Africa condemns Donald Trump exit of Paris Agreement
United States President Donald Trump has confirmed that the US will quit the Paris Agreement on Climate Change to “negotiate a fairer deal” for his nation, which is the world’s second largest emitter of greenhouse gasses.
“In order to fulfil my solemn duty to the United States and its citizens, the US will withdraw from the Paris climate accord, but begin negotiations to re-enter either the Paris accords or a really entirely new transaction, on terms that are fair to the United States,” the US president told the press at the White House on Thursday.
“We will start to negotiate, and we will see if we can make a deal that’s fair, if we can, that’s great. If we can’t, that’s fine,” he said.
Reacting to the announcement, Pan African Climate Justice Alliance Secretary General Mithika Mwenda noted that with Trump’s decision the buck now stops with all the citizens of the world to ensure that global warming is kept at under 1.5 degrees Celsius and to hold their governments responsible for their fair share of climate action.
“With the plan by Trump to withdraw the U.S. from the Paris Agreement, people power and international solidarity are the only hope we have of averting an unimaginable climate crisis which will fan the flames of every existing inequality and injustice. It will take all of us around the world, organising together, to hold the historic emitters like the U.S. under the watch of Donald Trump to account and ensure our governments also do their fair share of climate action in the next four years to keep global warming below 1.5 degrees. Trump’s decision doesn’t change that.”
The US now joins Syria and Nicaragua as the only countries not party to the Paris Agreement struck in 2015.
Soon after the announcement, Germany, Italy, and France issued a joint statement saying the Paris Agreement could not be re-negotiated.
“We deem the momentum generated in Paris in December 2015 irreversible and we firmly believe that the Paris Agreement cannot be renegotiated since it is a vital instrument for our planet, societies and economies,” said Chancellor Angela Merkel, President Emmanuel Macron, and Prime Minister Paolo Gentiloni.

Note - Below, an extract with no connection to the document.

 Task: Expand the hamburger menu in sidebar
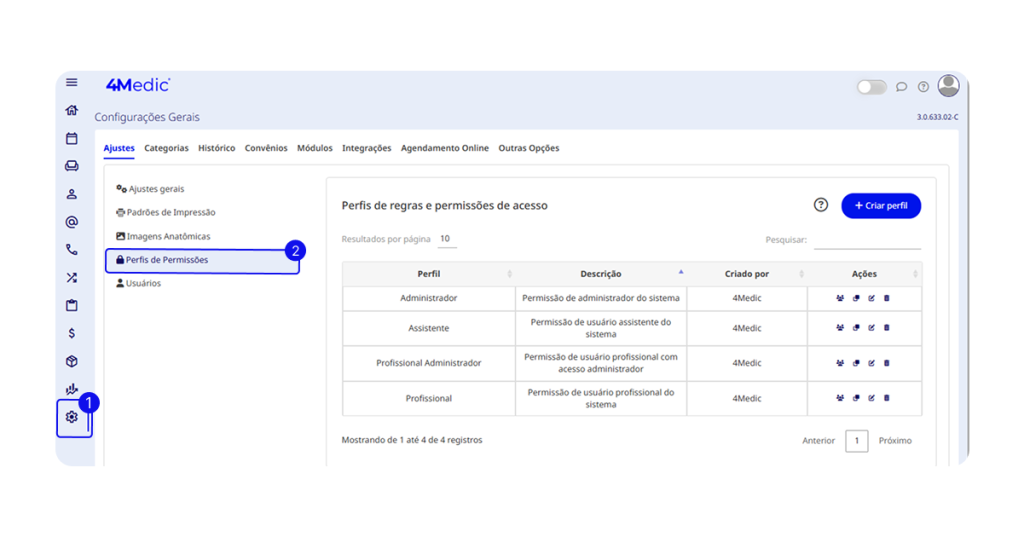tap(72, 82)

Trump’s decision risks destabilizing the Paris deal, with remaining participants faced with the choice of trying to make up the shortfall in emissions cuts or following the US’s lead and abandoning the agreement.
The US emissions reduction pledge accounts for a fifth of the global emissions to be avoided by 2030, with an analysis by not-for-profit group Climate Interactive showing that a regression to “business as usual” emissions by the US could warm the world by an additional 0.3C by 2100. This would help push the global temperature rise well beyond 2C, causing punishing heat waves, sea level rise, displacement of millions of people and the loss of ecosystems such as coral reefs.
The World Meteorological Organisation announced that 2016 was the hottest year on record and a new high for the third year in a row.